Es tönt grandios: Die heutigen
Schüler sollen im Sprachsee baden, drin schwimmen und gleichsam im Spiel bald
elegant Französisch parlieren können. Ohne Wörtchen zu büffeln, Grammatik
auswendig zu lernen oder sich quälenden Diktaten auszusetzen. Singend,
spannenden Geschichten lauschend und durch den Computer beflügelt wird ihnen
die Fremdsprache ins Hirn rieseln wie das Manna auf der Wanderung ins Gelobte
Land.
Kommentar von Franziska Laur zum Französischlehrmittel "Mille Feuilles", Basler Zeitung, 27.2.
Während
es durchaus noch Lehrer gibt, die sich unverdrossen vor ihre Klasse hinstellen
und Leistung verlangen, scheuen dies Bildungsbürokraten wie der Teufel das Weihwasser.

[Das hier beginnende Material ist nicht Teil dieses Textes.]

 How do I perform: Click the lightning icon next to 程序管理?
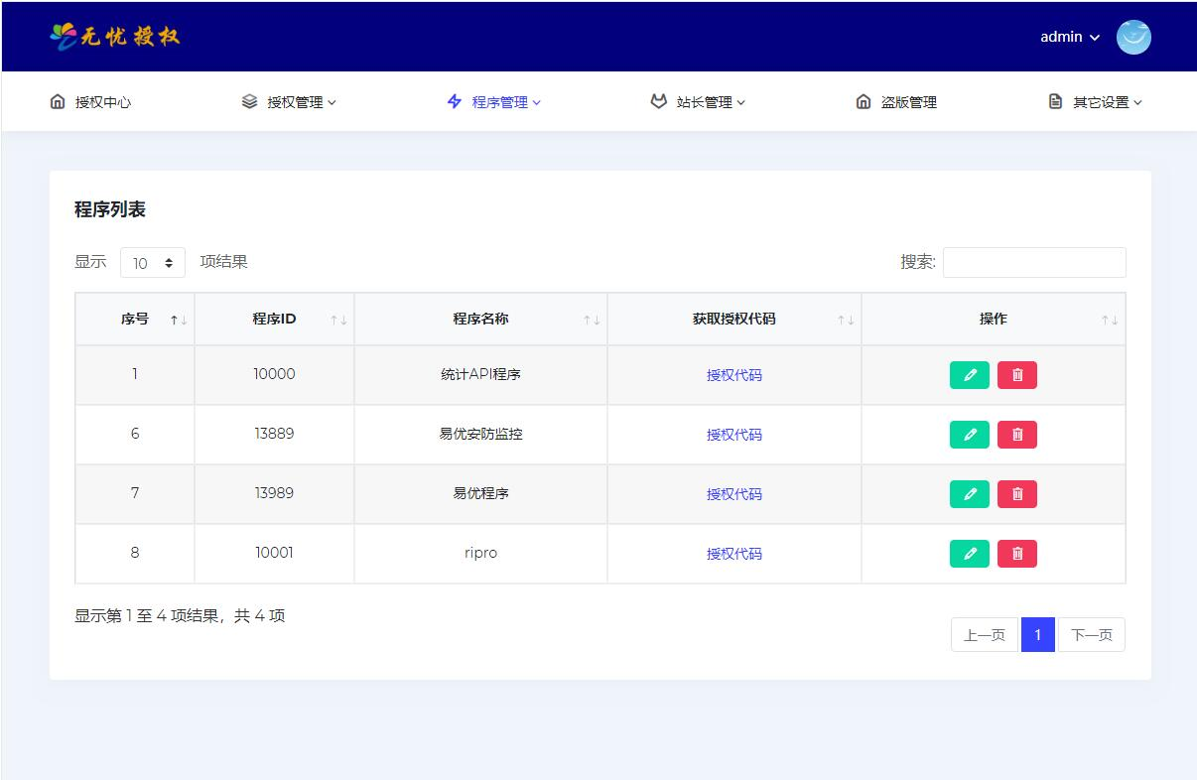click(x=453, y=100)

Lieber packen sie unangenehme Tatsachen in Watte und servieren ein Gericht
aus Spiel, Spass und guter Laune. Doch Schüler wollen gefordert sein, viele
fühlen sich erst dann wohl, wenn sie konkrete Aufgaben gestellt bekommen, die
sie mit Stolz ausführen können. Doch beim Unterricht mit «Mille feuilles» werden
Lernziele gesetzt, wie: «Ich habe gelernt, die Rückmeldungen und Beurteilungen
von Mitschülern als Chance zum Weiterlernen zu nutzen.» Welcher Schwachsinn,
welch sozialromantische Vorstellung von Pädagogik!
Gerade
schwächere, nervösere Kinder brauchen feste Formen und gute Leitplanken. Sobald
die Logik fehlt, brauchen sie Anleitung und Hilfestellungen, um einen Stoff zu
erarbeiten und zu gliedern. Diese Kinder sind dann im Nachteil, wenn es um die
Arbeit mit «Mille feuilles» geht.
Es gibt
jedoch einen weiteren Aspekt: Wir sind zur Spassgesellschaft geworden. Alles
soll leicht, locker, spielerisch und freudig über die Runden gehen. Doch
häufig ist eine Leistung, mit Schweiss und Tränen erkämpft, sehr befriedigend
und nachhaltig. Diese Erfahrung dürfte der heutigen Generation fehlen, bis sie
mit dem Eintritt in die Mittelschule mit den harten Schulrealitäten
konfrontiert ist.
Glücklicherweise
sind Kinder hart im Nehmen. Wenn man ihnen nicht gerade ein Holzscheit an den
Kopf haut oder sie in die Wäschekammer sperrt, so halten sie fast alles
souverän aus und passen sich auf geduldige Weise an. Sie werden auch «Mille
feuilles» meistern. Problematisch ist vielmehr, dass einmal mehr wertvolle
Ressourcen und Kosten in dieses unsinnige Projekt gesteckt werden.